• EXTRACT TO READ
Uninterruptible power supply (UPS) products made by Schneider Electric subsidiary APC are affected by critical vulnerabilities that can be exploited to remotely hack and damage devices, according to enterprise device security company Armis.
Armis researchers have identified three vulnerabilities in APC Smart-UPS devices, which they collectively named TLStorm.
APC says it has sold more than 20 million UPS devices worldwide and data from Armis shows that nearly 80% of companies are exposed to TLStorm attacks. UPS devices are used in data centers, hospitals and industrial facilities, and attacks targeting these systems can have serious consequences.
Armis researchers have analyzed the communications between the APC Smart-UPS devices and their remote management services, and discovered vulnerabilities in the TLS implementation and a design flaw related to firmware upgrades.
One security hole, tracked as CVE-2022-22806, has been described as a TLS authentication bypass issue that can lead to remote code execution. The second TLS-related flaw, CVE-2022-22805, has been described as a buffer overflow related to packet reassembly and it can also lead to remote code execution.
These vulnerabilities can be exploited remotely — including from the internet — by an unauthenticated attacker to “alter the operations of the UPS to physically damage the device itself or other assets connected to it,” Armis said.
The third vulnerability, CVE-2022-0715, is related to unsigned firmware updates. Due to the fact that firmware updates are not cryptographically signed, an attacker could create a malicious piece of firmware and install it from a USB drive, the network and even from the internet.
“This can allow attackers to establish long-lasting persistence on such UPS devices that can be used as a stronghold within the network from which additional attacks can be carried,” Armis explained.

• DATA LISTING
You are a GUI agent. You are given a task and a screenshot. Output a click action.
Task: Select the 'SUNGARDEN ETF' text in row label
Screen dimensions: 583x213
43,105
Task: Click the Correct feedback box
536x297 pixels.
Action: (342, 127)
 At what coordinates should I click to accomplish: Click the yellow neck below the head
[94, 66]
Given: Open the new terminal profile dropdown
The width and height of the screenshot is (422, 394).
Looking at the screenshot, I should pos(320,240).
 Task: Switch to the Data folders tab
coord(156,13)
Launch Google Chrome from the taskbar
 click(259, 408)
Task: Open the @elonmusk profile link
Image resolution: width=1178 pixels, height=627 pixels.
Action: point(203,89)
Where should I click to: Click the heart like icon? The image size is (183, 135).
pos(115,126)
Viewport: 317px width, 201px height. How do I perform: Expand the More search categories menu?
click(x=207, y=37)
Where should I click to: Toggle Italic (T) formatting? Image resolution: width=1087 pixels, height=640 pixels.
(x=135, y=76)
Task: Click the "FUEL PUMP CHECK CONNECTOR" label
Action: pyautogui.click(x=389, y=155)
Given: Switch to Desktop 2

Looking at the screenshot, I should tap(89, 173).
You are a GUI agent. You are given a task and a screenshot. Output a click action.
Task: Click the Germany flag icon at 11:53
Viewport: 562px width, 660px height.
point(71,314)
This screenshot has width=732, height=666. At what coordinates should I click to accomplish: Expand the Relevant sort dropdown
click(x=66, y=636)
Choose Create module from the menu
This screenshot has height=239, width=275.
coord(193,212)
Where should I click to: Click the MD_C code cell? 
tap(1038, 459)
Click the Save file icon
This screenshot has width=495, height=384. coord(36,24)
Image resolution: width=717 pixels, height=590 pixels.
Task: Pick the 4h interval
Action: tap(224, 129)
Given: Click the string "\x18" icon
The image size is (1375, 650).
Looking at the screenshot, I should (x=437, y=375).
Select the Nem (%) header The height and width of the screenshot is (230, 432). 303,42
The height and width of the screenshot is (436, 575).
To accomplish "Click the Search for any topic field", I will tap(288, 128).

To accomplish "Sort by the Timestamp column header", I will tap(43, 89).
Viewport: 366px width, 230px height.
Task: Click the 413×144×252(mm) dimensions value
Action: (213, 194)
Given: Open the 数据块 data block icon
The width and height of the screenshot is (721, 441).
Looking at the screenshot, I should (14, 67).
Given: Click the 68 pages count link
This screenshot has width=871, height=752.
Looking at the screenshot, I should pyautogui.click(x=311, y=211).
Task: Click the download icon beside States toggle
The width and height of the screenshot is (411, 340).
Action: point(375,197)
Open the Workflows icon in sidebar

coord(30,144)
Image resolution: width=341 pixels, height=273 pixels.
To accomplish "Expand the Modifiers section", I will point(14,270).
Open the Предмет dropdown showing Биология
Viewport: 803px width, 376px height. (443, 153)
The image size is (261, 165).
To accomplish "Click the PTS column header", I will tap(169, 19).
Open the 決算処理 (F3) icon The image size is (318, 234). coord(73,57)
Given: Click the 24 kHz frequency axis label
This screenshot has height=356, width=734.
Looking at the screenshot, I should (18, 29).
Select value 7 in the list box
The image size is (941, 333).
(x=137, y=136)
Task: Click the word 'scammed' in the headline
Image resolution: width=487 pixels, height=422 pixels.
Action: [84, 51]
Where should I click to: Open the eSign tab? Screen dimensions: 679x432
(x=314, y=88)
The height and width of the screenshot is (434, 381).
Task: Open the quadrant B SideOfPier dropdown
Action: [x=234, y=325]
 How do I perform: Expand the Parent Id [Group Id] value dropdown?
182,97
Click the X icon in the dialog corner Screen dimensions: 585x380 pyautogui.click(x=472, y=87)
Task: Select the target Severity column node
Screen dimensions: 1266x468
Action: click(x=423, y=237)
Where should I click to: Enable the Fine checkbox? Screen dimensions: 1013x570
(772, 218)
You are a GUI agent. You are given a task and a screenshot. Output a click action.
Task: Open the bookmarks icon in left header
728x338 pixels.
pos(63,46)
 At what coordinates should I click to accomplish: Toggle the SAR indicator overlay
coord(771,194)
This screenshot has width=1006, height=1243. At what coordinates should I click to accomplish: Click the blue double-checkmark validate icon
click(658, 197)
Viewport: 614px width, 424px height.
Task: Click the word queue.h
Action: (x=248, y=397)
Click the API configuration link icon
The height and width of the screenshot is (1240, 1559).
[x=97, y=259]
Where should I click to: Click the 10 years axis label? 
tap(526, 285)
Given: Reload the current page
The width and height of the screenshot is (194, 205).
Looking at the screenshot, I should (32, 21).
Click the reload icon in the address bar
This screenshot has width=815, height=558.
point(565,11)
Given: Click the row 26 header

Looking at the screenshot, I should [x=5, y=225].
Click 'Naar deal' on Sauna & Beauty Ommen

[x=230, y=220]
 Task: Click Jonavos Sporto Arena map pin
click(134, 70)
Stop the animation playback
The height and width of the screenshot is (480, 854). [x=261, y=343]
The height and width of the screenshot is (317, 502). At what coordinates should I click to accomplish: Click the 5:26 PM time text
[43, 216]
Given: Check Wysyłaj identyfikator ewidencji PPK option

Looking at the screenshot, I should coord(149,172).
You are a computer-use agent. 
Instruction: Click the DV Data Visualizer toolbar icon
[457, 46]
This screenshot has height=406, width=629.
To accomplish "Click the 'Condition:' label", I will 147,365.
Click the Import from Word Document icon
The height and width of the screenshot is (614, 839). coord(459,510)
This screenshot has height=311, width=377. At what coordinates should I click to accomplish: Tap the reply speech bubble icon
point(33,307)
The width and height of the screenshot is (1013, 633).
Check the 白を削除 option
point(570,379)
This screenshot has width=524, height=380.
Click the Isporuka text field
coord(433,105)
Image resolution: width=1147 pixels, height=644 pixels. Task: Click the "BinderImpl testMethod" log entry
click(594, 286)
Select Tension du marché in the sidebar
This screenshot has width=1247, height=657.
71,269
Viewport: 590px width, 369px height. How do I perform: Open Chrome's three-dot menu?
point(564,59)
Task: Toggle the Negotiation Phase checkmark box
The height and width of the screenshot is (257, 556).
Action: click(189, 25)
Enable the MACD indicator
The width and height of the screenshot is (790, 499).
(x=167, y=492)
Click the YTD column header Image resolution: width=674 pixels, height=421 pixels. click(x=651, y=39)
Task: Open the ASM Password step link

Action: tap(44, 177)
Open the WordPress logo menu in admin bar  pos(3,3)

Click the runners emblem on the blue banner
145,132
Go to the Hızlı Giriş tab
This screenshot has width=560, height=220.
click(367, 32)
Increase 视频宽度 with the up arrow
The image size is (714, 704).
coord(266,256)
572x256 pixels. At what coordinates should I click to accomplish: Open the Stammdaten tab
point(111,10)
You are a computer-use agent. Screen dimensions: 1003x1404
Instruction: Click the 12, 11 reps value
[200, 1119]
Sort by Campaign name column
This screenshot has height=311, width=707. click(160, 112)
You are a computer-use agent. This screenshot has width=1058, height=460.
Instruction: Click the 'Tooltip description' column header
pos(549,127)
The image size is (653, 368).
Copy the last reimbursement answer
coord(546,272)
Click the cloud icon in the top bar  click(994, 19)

• TASK A
According to the article on the APC Smart-UPS vulnerabilities, what name did Armis give the three flaws collectively?
• TASK B
Pick up the article on the APC Smart-UPS vulnerabilities where it stops and continue it.

• WRITTEN ANSWER A
TLStorm

• WRITTEN ANSWER B
In an effort to demonstrate the potential impact of these vulnerabilities, the cybersecurity firm has developed a proof-of-concept (PoC) exploit that causes a UPS’s internal circuitry to heat up until smoke comes out and the device becomes completely bricked.
“Since the TLS attack vector can originate from the Internet, these vulnerabilities can act as a gateway to the internal corporate network,” Armis said. “Bad actors can use the TLS state confusion to identify themselves as the Schneider Electric cloud and collect information about the UPS behind the corporate firewall. They can then remotely update the UPS firmware and use the UPS as the entry point for a ransomware attack or any other type of malicious operation.”
In a security advisory released on Tuesday, Schneider Electric said the vulnerabilities, which have been classified as “critical” and “high severity,” impact SMT, SMC, SCL, SMX, SRT, and SMTL series products. The company has started releasing firmware updates that contain patches for these vulnerabilities. In the case of products for which firmware patches are not available, Schneider has provided a series of mitigations for reducing the risk of exploitation.